§ Task to carry out: Reproduce exactly, and only, the lines below from the one containing "How do I perform: Click" through the one containing "Focus the search".

§ Data:
==================================================
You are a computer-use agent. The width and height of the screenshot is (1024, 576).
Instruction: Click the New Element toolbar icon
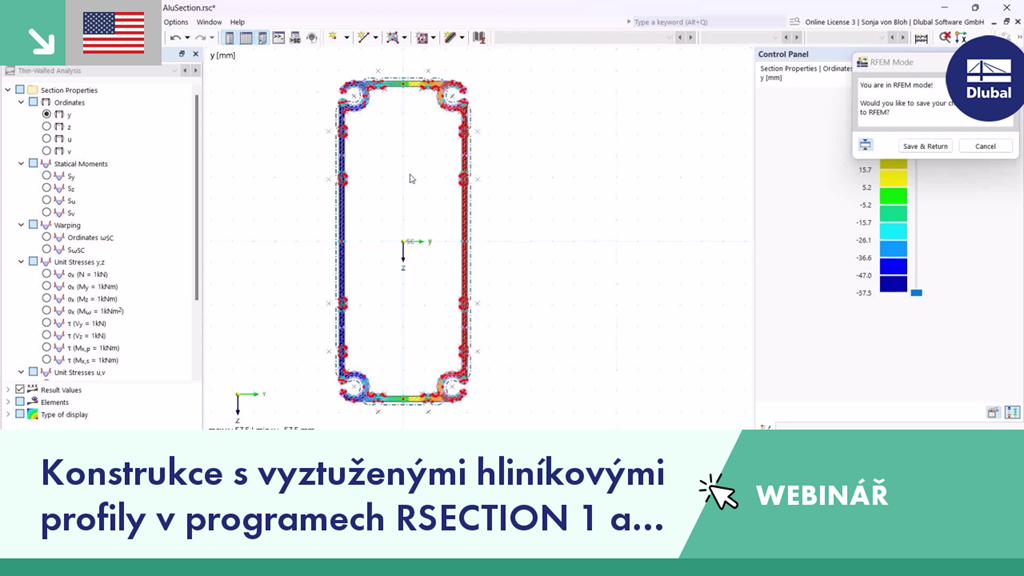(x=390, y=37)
==================================================
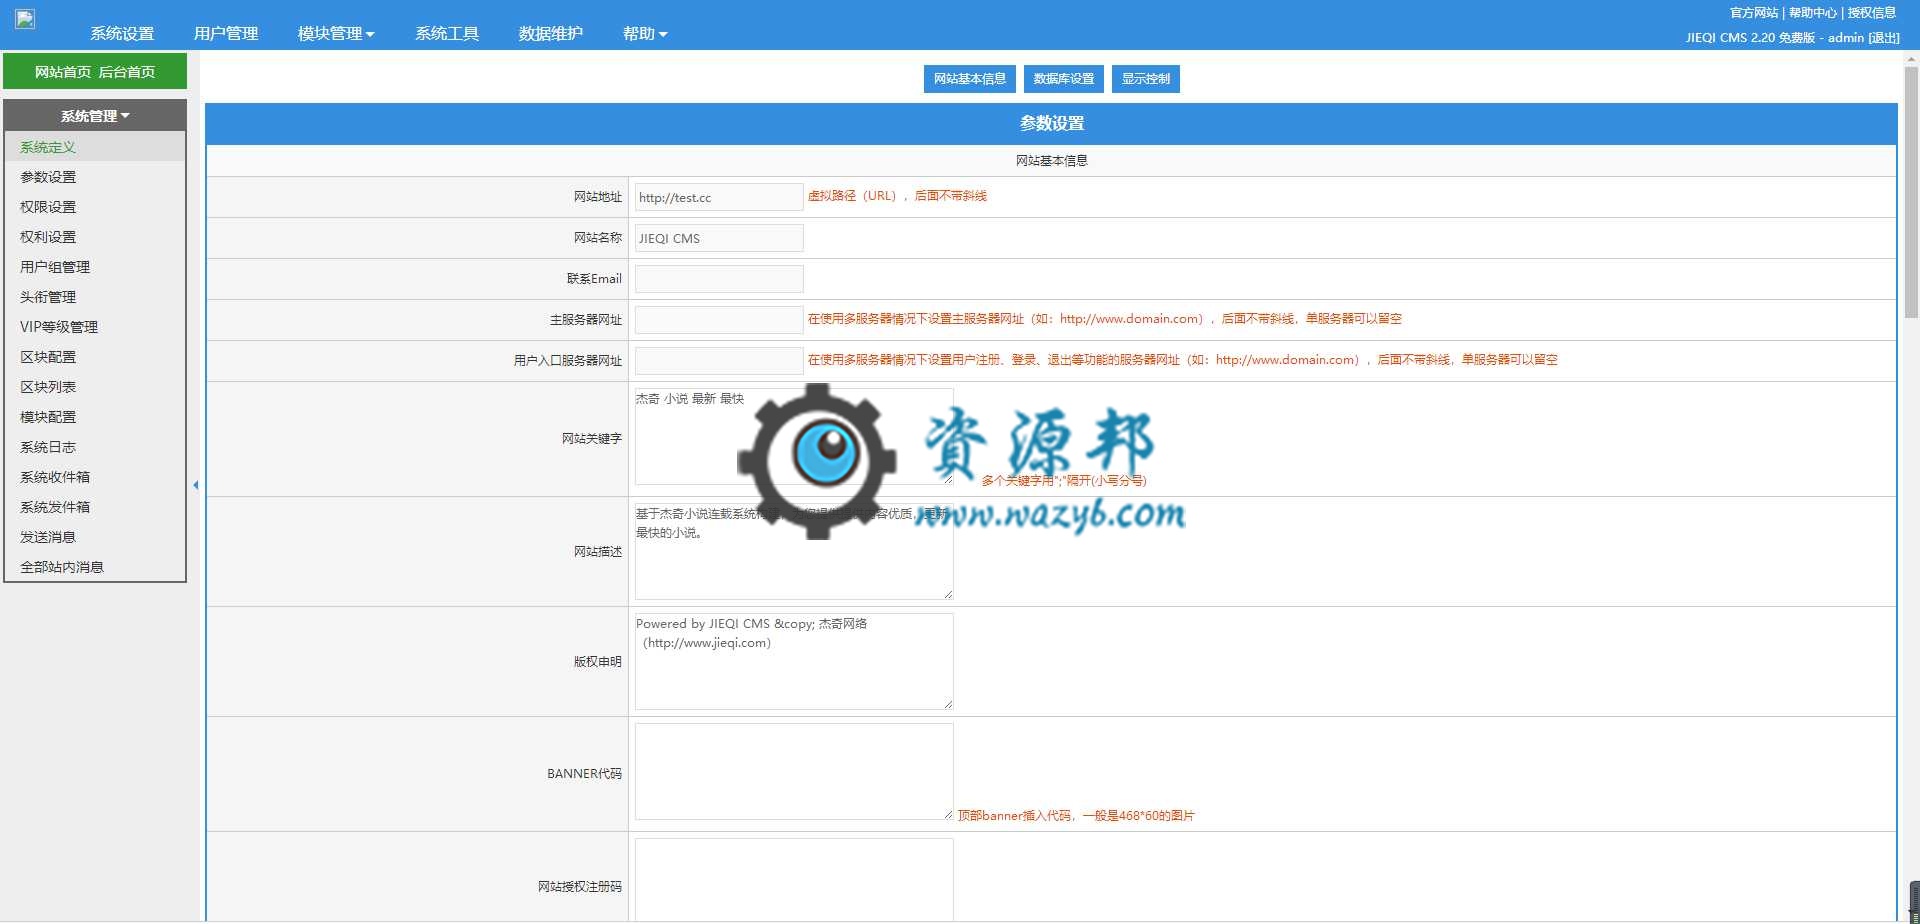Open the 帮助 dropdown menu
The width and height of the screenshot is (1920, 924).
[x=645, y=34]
==================================================
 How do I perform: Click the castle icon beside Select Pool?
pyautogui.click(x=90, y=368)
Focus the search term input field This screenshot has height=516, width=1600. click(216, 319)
==================================================
§ Output of the exercise:
 How do I perform: Click the castle icon beside Select Pool?
pyautogui.click(x=90, y=368)
Focus the search term input field This screenshot has height=516, width=1600. click(216, 319)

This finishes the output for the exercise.